■ **Given text**:
## start

To: Avi Kivity <avi@xxxxxxxxxxxx>
Subject: Re: Question about non asynchronous aio calls.
From: Gleb Natapov <gleb@xxxxxxxxxxxx>
Date: Thu, 8 Oct 2015 11:23:07 +0300
Cc: Dave Chinner <david@xxxxxxxxxxxxx>, Eric Sandeen <sandeen@xxxxxxxxxxx>, Brian Foster <bfoster@xxxxxxxxxx>, xfs@xxxxxxxxxxx
Delivered-to: xfs@xxxxxxxxxxx
In-reply-to: <5615FD76.1090309@xxxxxxxxxxxx>
References: <20151007141833.GB11716@xxxxxxxxxxxx> <56152B0F.2040809@xxxxxxxxxxx> <20151007150833.GB30191@xxxxxxxxxxxxxxx> <56153685.3040401@xxxxxxxxxxx> <561560B2.1080902@xxxxxxxxxxxx> <20151008042831.GU27164@dastard> <5615FD76.1090309@xxxxxxxxxxxx>
On Thu, Oct 08, 2015 at 08:21:58AM +0300, Avi Kivity wrote:
> >>>I fixed something similar in ext4 at the time, FWIW.
> >>Makes sense.
> >>
> >>Is there a way to relax this for reads?
> >The above mostly only applies to writes. Reads don't modify data so
> >racing unaligned reads against other reads won't given unexpected
> >results and so aren't serialised.
> >
> >i.e. serialisation will only occur when:
> >     - unaligned write IO will serialise until sub-block zeroing
> >       is complete.
> >     - write IO extending EOF will serialis until post-EOF
> >       zeroing is complete
> 
> 
> By "complete" here, do you mean that a call to truncate() returned, or that
> its results reached the disk an unknown time later?
> 
I think Brian already answered that one with:

  There are no such pitfalls as far as I'm aware. The entire AIO
  submission synchronization sequence triggers off an in-memory i_size
  check in xfs_file_aio_write_checks(). The in-memory i_size is updated in
  the truncate path (xfs_setattr_size()) via truncate_setsize(), so at
  that point the new size should be visible to subsequent AIO writers.

> i could, immediately after truncating the file, extend it to a very large
> size, and truncate it back just before the final fsync/close sequence.  This
> has downsides from the viewpoint of user support (why is the file so large
> after a crash, what happens with backups) but is better than nothing.
> 
> >     - cached pages are found on the inode (i.e. mixing
> >       buffered/mmap access with direct IO).
> 
> We don't do that.
> 
> >     - truncate/extent manipulation syscall is run
> 
> Actually, we do call fallocate() ahead of io_submit() (in a worker thread,
> in non-overlapping ranges) to optimize file layout and also in the belief
> that it would reduce the amount of blocking io_submit() does.

## end

■ **Data supplied**:
## start

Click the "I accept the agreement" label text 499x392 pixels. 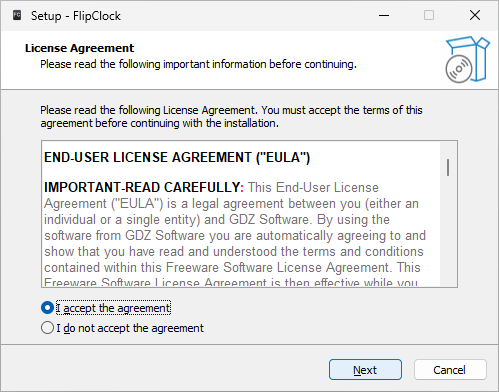pos(113,308)

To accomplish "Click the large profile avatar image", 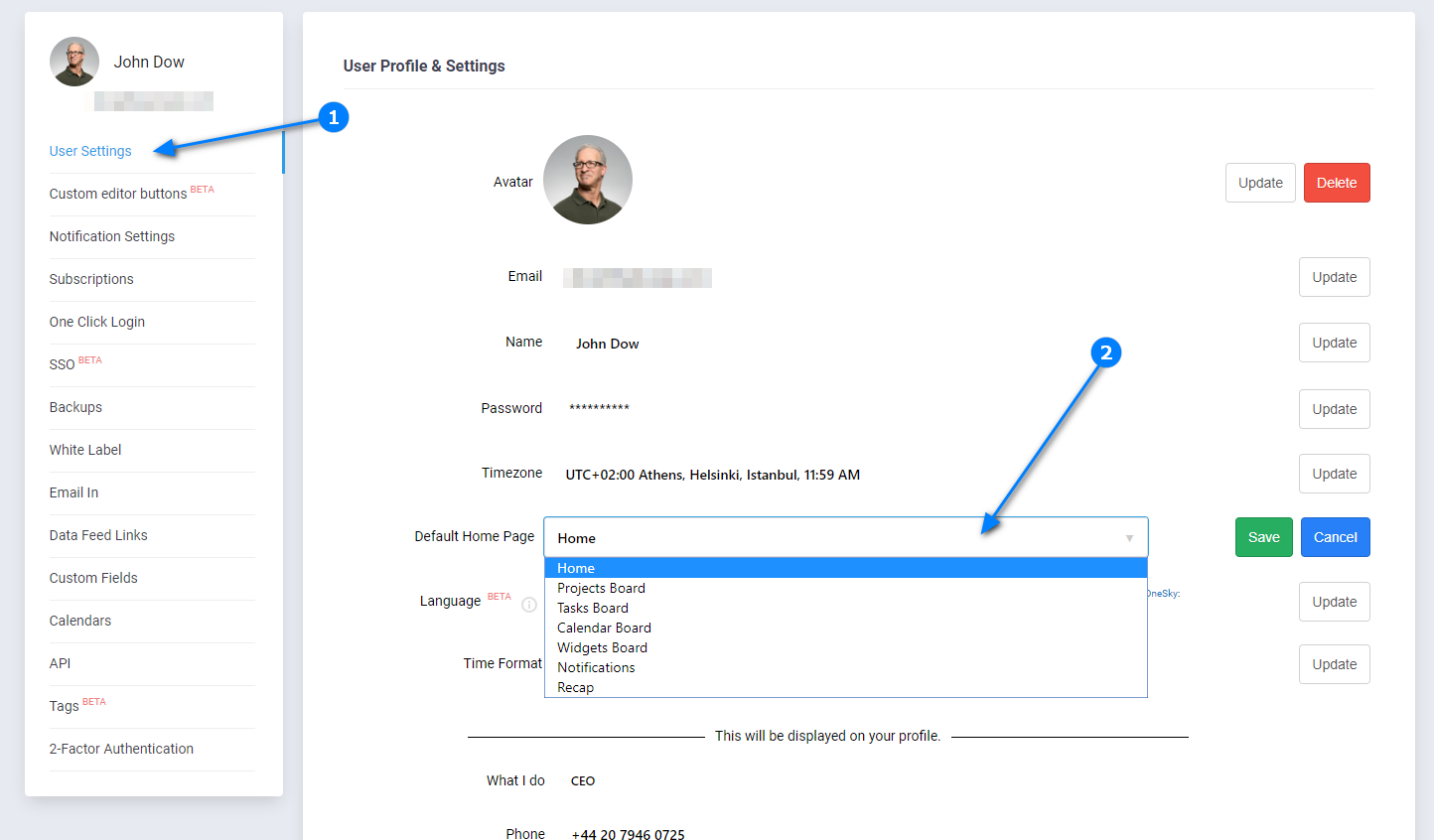I will pos(588,180).
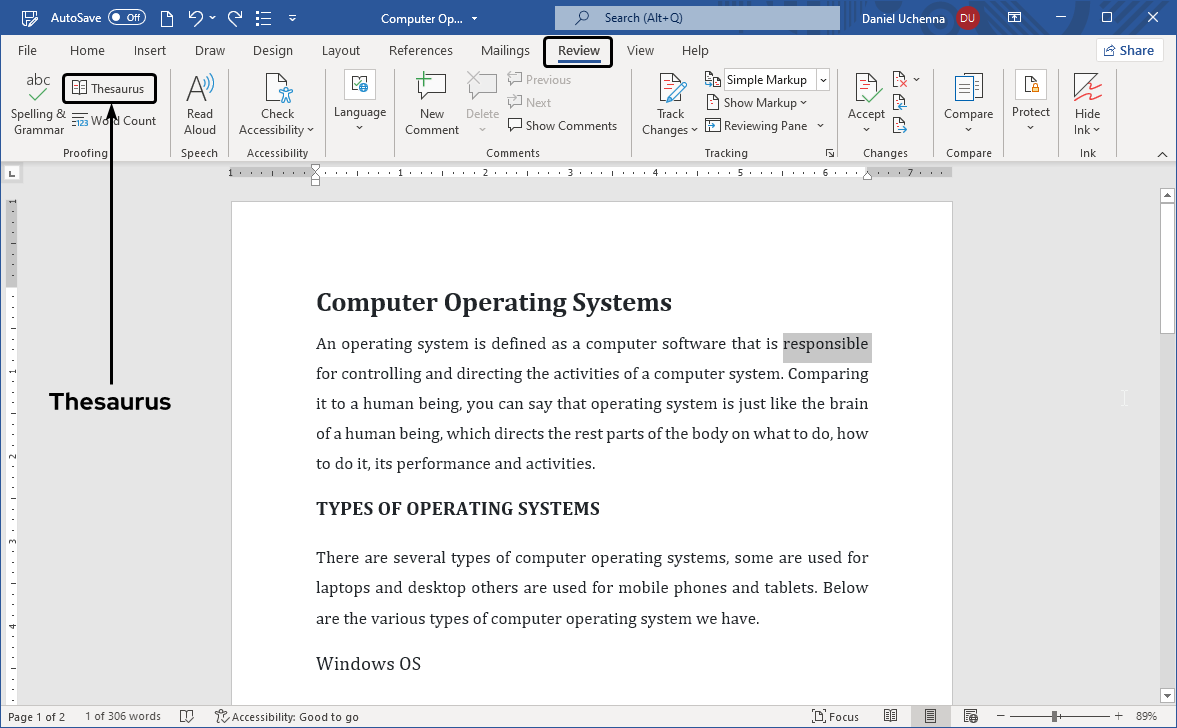
Task: Expand the Simple Markup dropdown
Action: click(x=823, y=80)
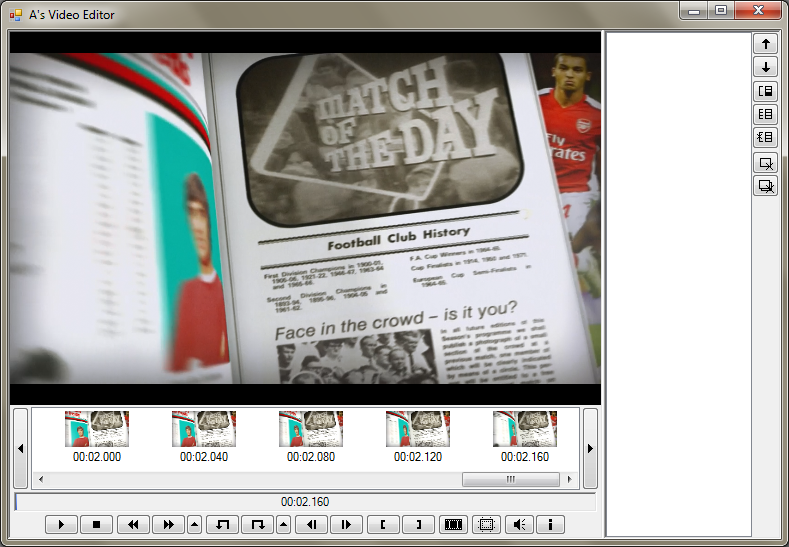The image size is (789, 547).
Task: Click the dotted crop-frame icon button
Action: [486, 524]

## end

■ **Written exercise 1**:
According to the email, through which function is the in-memory i_size updated in the truncate path?
■ **Written exercise 2**:
Rewrite the email from "From: Gleb Natapov" to "so aren't serialised.", swapping "unaligned" for "misaligned".
Base your work on the email alone.

■ **Result 1**:
It is updated via truncate_setsize(), in the truncate path (xfs_setattr_size()).

■ **Result 2**:
From: Gleb Natapov <gleb@xxxxxxxxxxxx>
Date: Thu, 8 Oct 2015 11:23:07 +0300
Cc: Dave Chinner <david@xxxxxxxxxxxxx>, Eric Sandeen <sandeen@xxxxxxxxxxx>, Brian Foster <bfoster@xxxxxxxxxx>, xfs@xxxxxxxxxxx
Delivered-to: xfs@xxxxxxxxxxx
In-reply-to: <5615FD76.1090309@xxxxxxxxxxxx>
References: <20151007141833.GB11716@xxxxxxxxxxxx> <56152B0F.2040809@xxxxxxxxxxx> <20151007150833.GB30191@xxxxxxxxxxxxxxx> <56153685.3040401@xxxxxxxxxxx> <561560B2.1080902@xxxxxxxxxxxx> <20151008042831.GU27164@dastard> <5615FD76.1090309@xxxxxxxxxxxx>
On Thu, Oct 08, 2015 at 08:21:58AM +0300, Avi Kivity wrote:
> >>>I fixed something similar in ext4 at the time, FWIW.
> >>Makes sense.
> >>
> >>Is there a way to relax this for reads?
> >The above mostly only applies to writes. Reads don't modify data so
> >racing misaligned reads against other reads won't given unexpected
> >results and so aren't serialised.